JOB A:
Answer these from the Chang'e-1 launch excerpt:
(i) How many tons of water were pumped into the tower gutters before the blast?
(ii) At what time did Chang'e-1 separate from the carrier rocket?
(iii) What was the perigee of the 16-hour orbit?

SOURCE EXCERPT:
Hundreds of domestic reporters and space experts from Japan, Germany, Italy and other countries invited by the Chinese space authorities gathered at the launch center to see the historic moment. At the moment of blast, 400tons of water pumped into the tower gutters beforehand was immediately heated into vapor.

"The launch was very successful, and everything is proceeding just as planned," said Wu Ji, director of the Space Science and Applied Research Center under the Chinese Academy of Sciences (CAS). Chang'e-1 separated from carrier rocket at 6:29 p.m. and entered into a 16-hour orbit at 205 kilometers perigee and 50,930 kilometers apogee, according to the Beijing Aerospace Control Center (BACC).

JOB B: From the rows below, pick out and copy every line that contains the string "image". Case counts.

Word and element location rows:
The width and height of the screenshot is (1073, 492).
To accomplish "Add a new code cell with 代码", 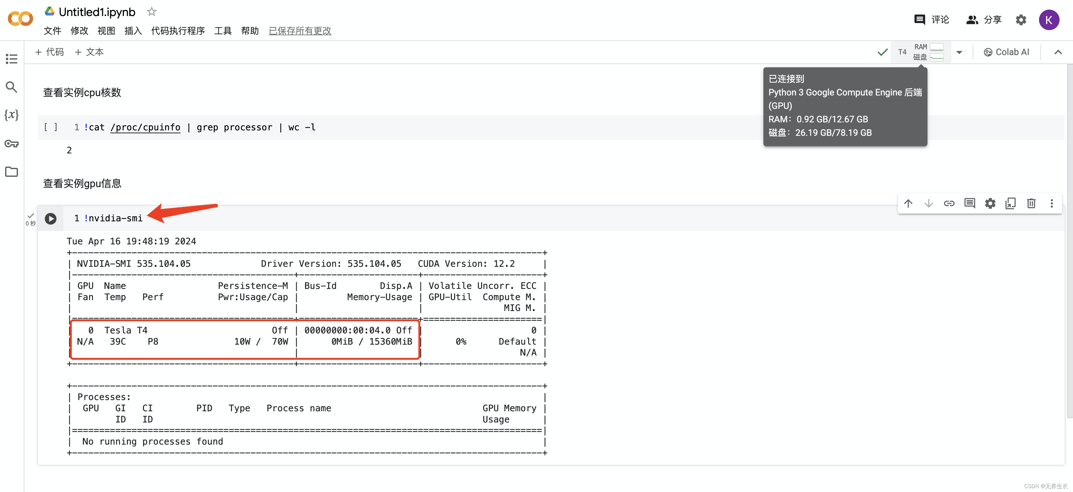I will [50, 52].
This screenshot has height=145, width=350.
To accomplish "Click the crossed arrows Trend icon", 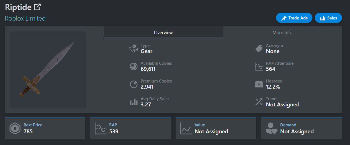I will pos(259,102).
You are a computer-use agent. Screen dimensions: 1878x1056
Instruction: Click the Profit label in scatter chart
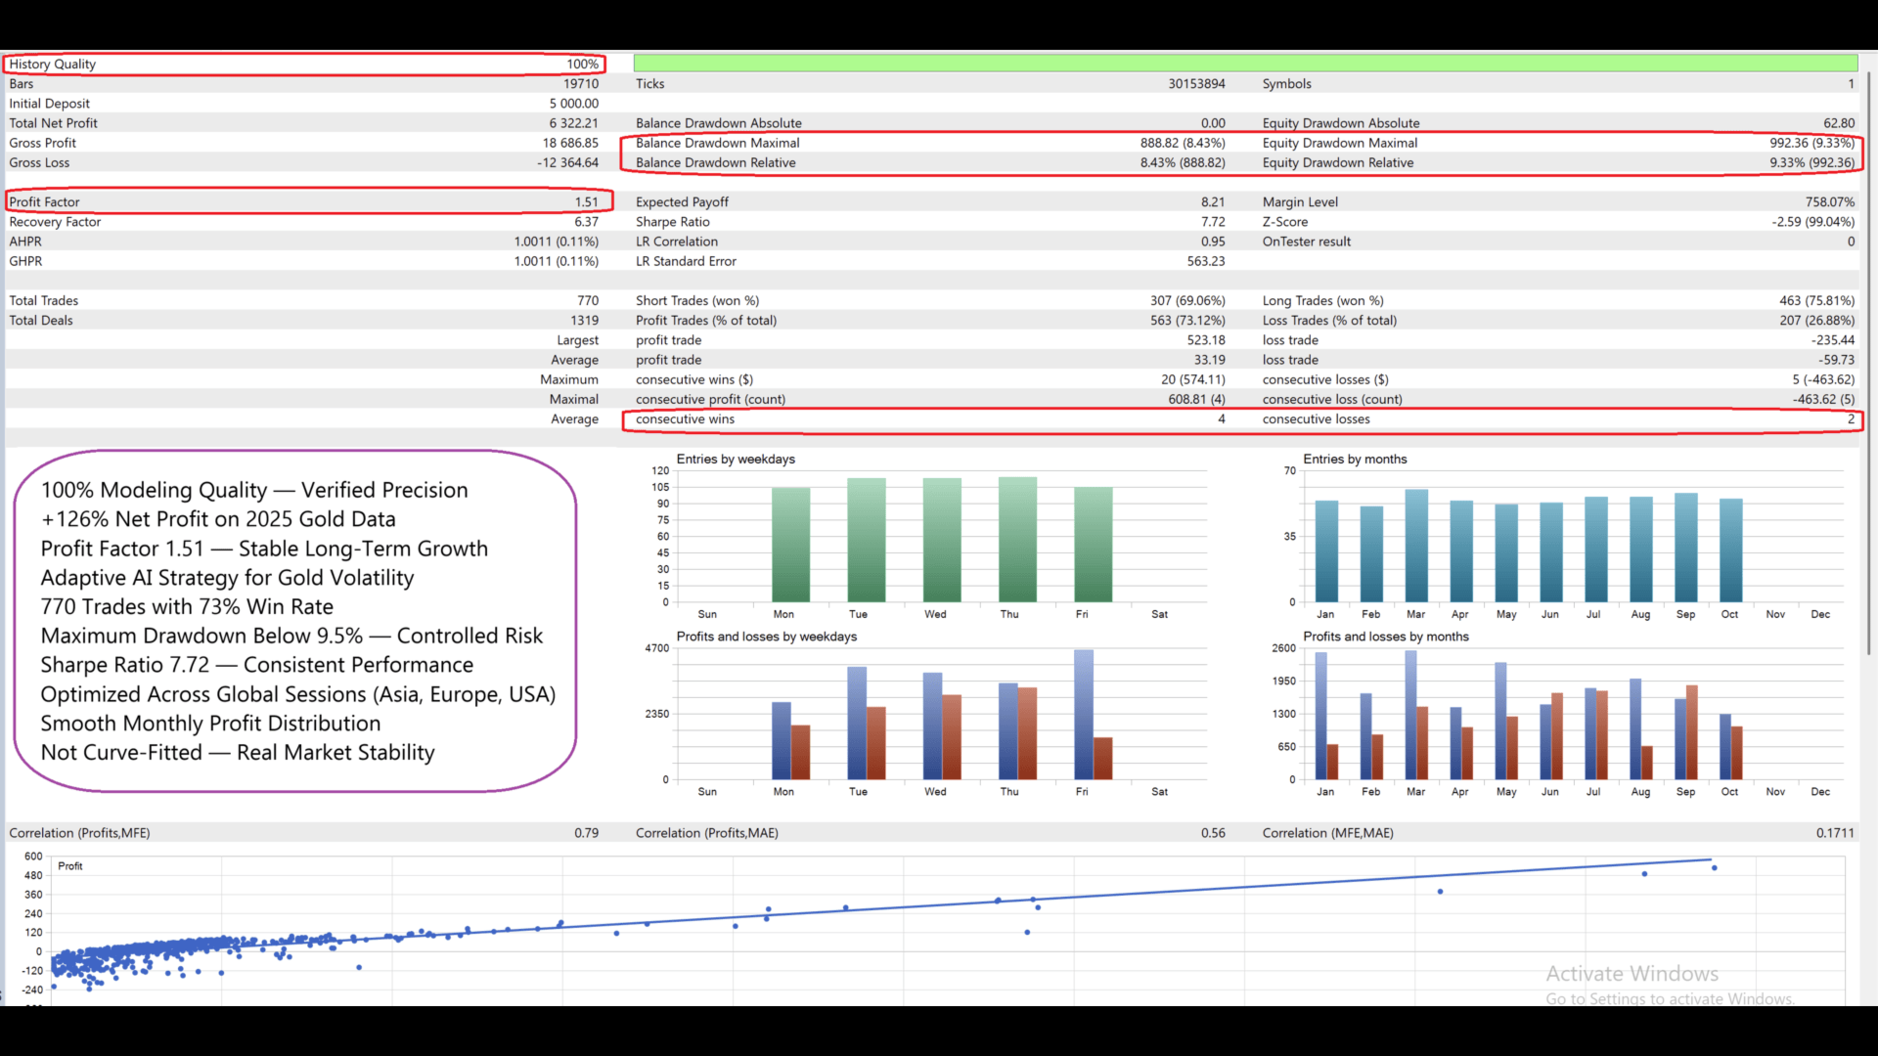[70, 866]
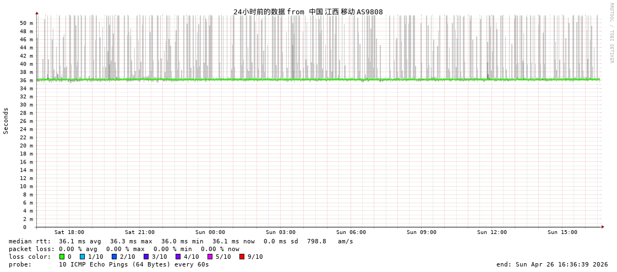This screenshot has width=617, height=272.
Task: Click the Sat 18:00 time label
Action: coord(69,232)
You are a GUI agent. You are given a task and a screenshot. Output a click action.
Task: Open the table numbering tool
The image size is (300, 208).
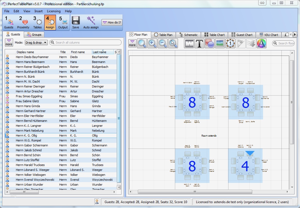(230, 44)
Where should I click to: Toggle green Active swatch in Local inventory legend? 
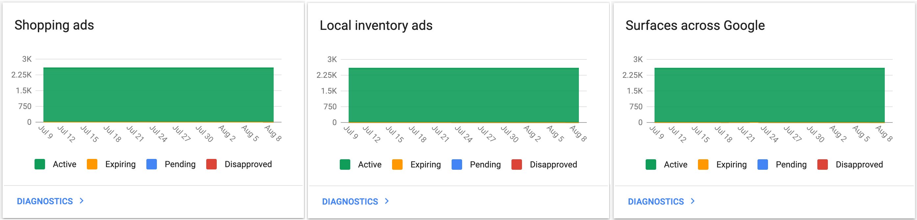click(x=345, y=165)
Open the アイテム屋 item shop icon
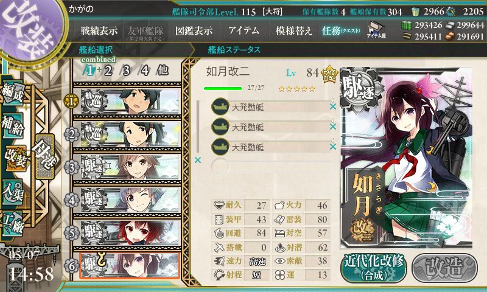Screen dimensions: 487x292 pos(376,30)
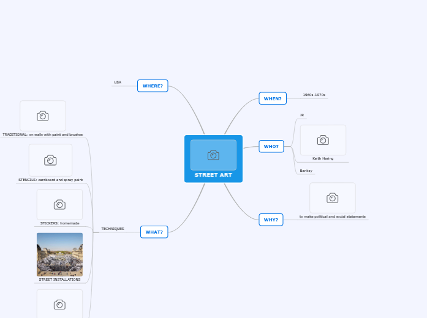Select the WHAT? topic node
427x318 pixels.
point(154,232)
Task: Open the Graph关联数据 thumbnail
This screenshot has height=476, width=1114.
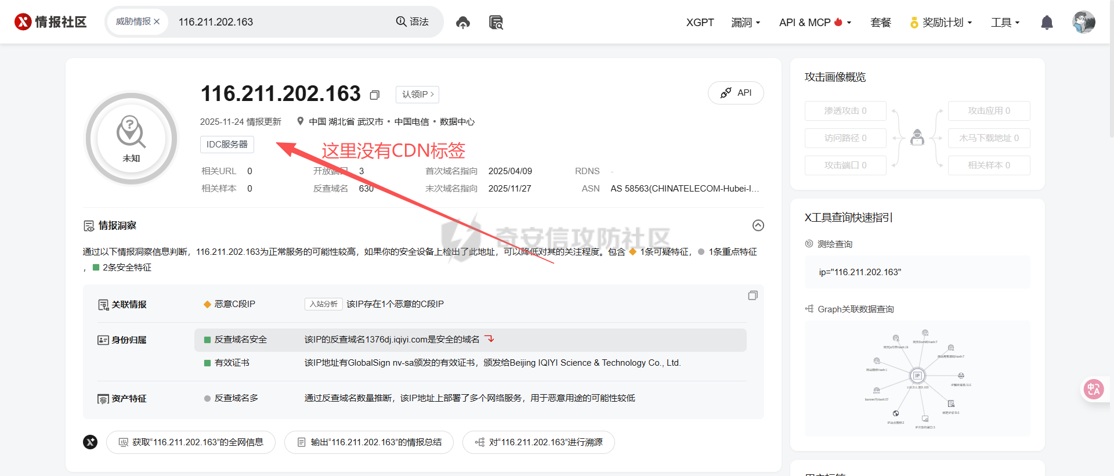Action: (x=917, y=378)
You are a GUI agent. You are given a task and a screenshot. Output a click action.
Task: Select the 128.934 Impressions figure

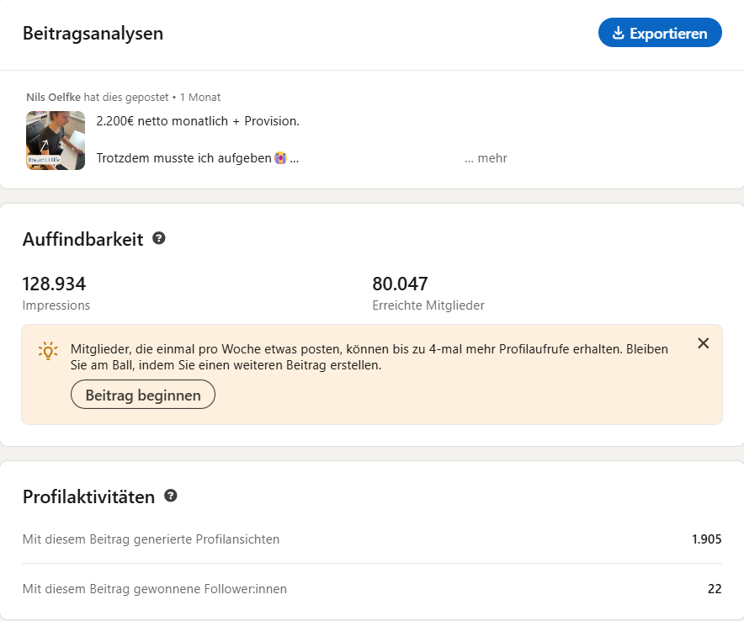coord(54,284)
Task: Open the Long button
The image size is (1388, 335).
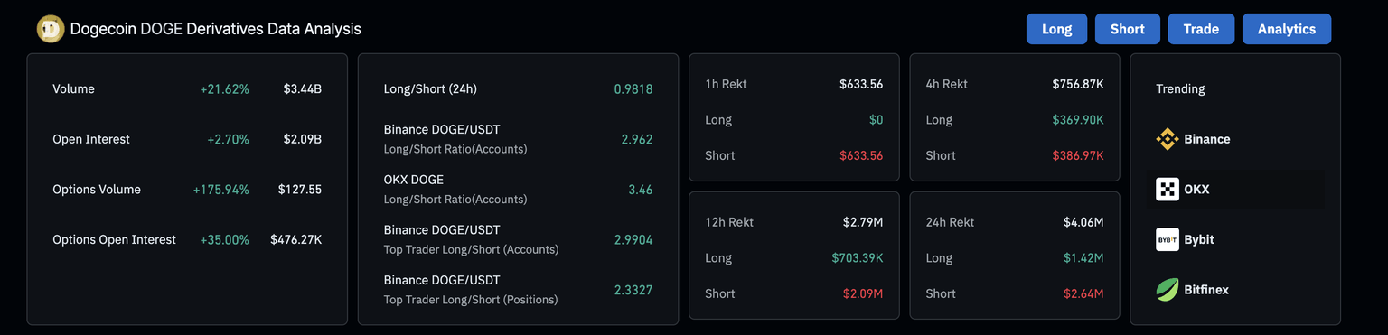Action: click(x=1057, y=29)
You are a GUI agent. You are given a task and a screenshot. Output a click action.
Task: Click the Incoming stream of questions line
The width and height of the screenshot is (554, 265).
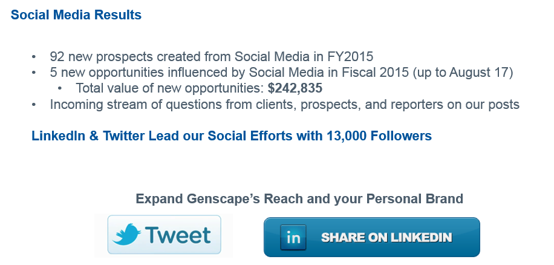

COMPLETE OUTPUT A:
(i) 400 tons
(ii) 6:29 p.m.
(iii) 205 kilometers

COMPLETE OUTPUT B:
The image size is (300, 208).
The image size is (1388, 335).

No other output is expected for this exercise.